#### Source
There's no doubt about it: modern life is all about the hustle and bustle. It certainly takes its toll on you. Those looking for a relaxing vacation want a quiet, rural place flourishing with natural beauty, quiet but still accessible. If you've found yourself nodding along with this paragraph, you should hear about the English county of Shropshire.

Background

Shropshire is a county in the West Midlands area of England; it sits smack-dab in the middle of the west coast, and is known for its proximity to Wales. It is usually divided into North and South Shropshire. Each area has its own benefits, but South Shropshire is more rural.

In the Olden Days

Shropshire has a truly wonderful history. Its beautiful landscape made it desirable to rulers for hundreds of years. When the Romans ruled Britain, their capital was based in Shropshire, bringing many people to the area and giving the area a truly unique part of Roman British history. Since then, things have settled down, but its natural beauty has never faded. Accordingly, many of the towns are of historical significance.

As Far as the Eye Can See

The West Midlands has a distinct green belt, an area of lush and undeveloped land, and it extends through Shropshire. It truly is a place of incredible geography, with some of England's most notable landmarks. The Wrekin, for example, is a massive hill, atop which some of the most incredible views in Shropshire can be had. Stiperstones is a formation, a five-mile long ridge of quartzite, making it a great destination for geologists and sightseers alike. The area also boasts the Long Mynd - or long mountain - and the Clee Hills. And that's barely scratched the surface! Still, for those who don't much care for hiking, much of Shropshire consists of beautiful flatter plains. It isn't tough to see why much of the area was designated as an Area of Outstanding Natural Beauty.

In Modern Times

Much of Shropshire is rural and sparsely populated, although, as previously stated, South Shropshire is less populated than North Shropshire. In the North, you will find small towns such as Oswestry, Shrewsbury, Newport and Whitchurch. In the South, you will see fewer settlements, usually smaller towns, but the peace and quiet found in this area is unrivaled. If you're looking to get away from the daily grind and find yourself in a gorgeous, peaceful place, then a trip to Shropshire should be on your agenda.
########
#### Record list
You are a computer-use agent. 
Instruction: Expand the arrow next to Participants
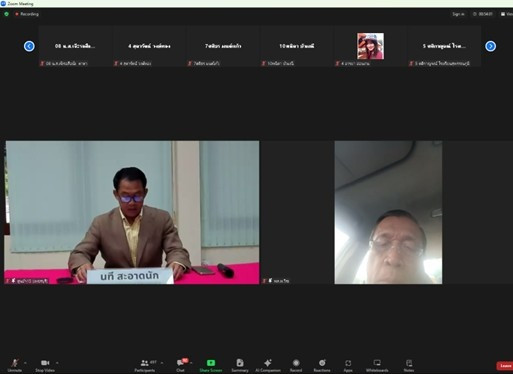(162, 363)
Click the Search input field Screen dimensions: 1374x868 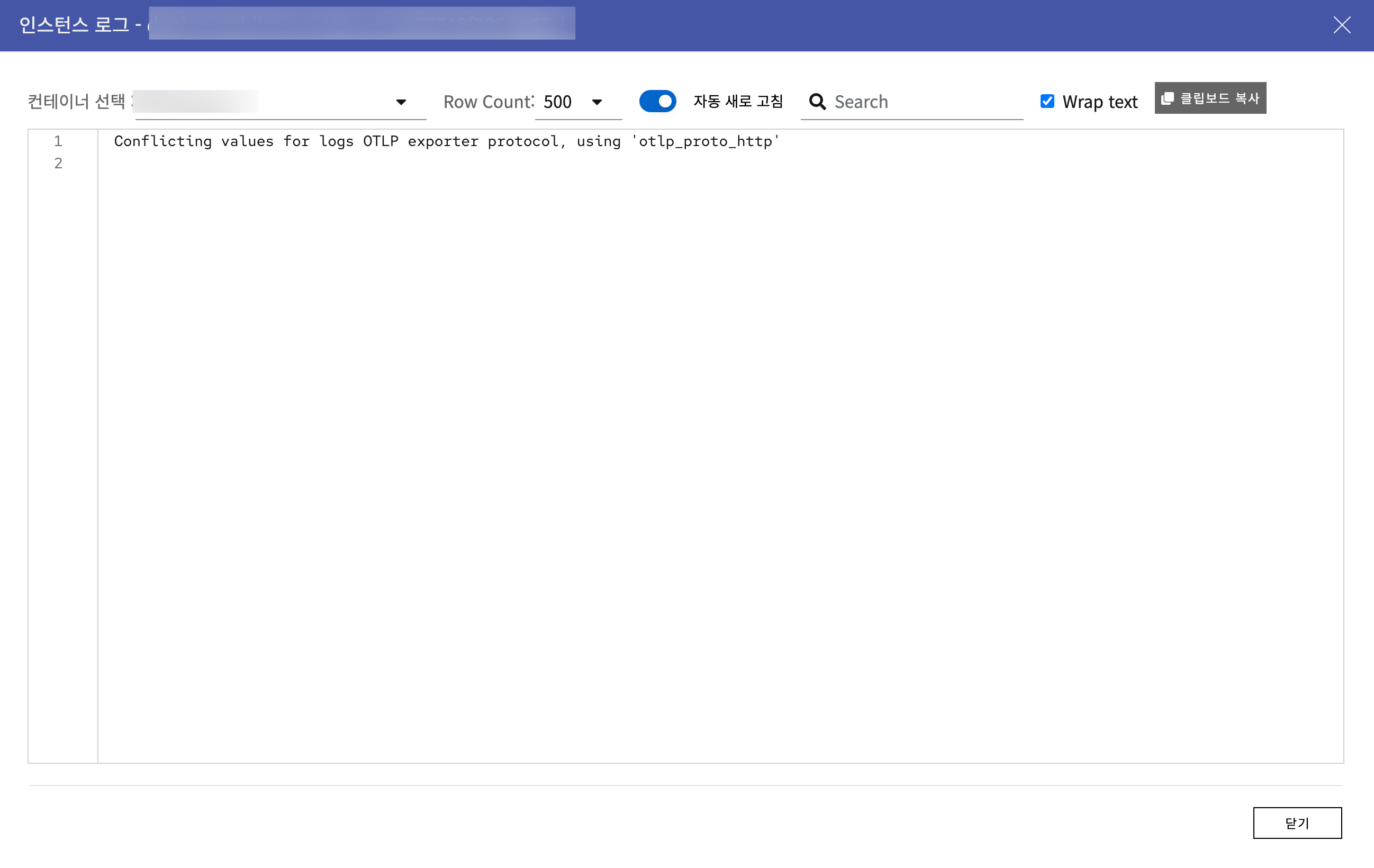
########
#### Record list
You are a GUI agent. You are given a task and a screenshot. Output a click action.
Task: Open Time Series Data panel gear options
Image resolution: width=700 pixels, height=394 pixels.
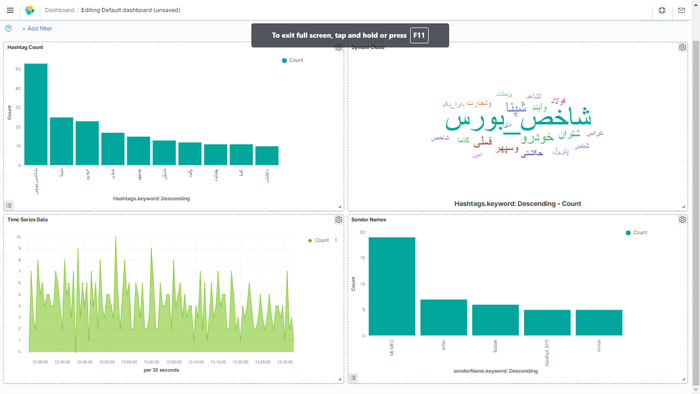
########
→ **Exercise instructions**
List every town in North Shropshire that the Shropshire text names. Please rely only on the Shropshire text to answer.

→ **Expected output**
Oswestry, Shrewsbury, Newport, Whitchurch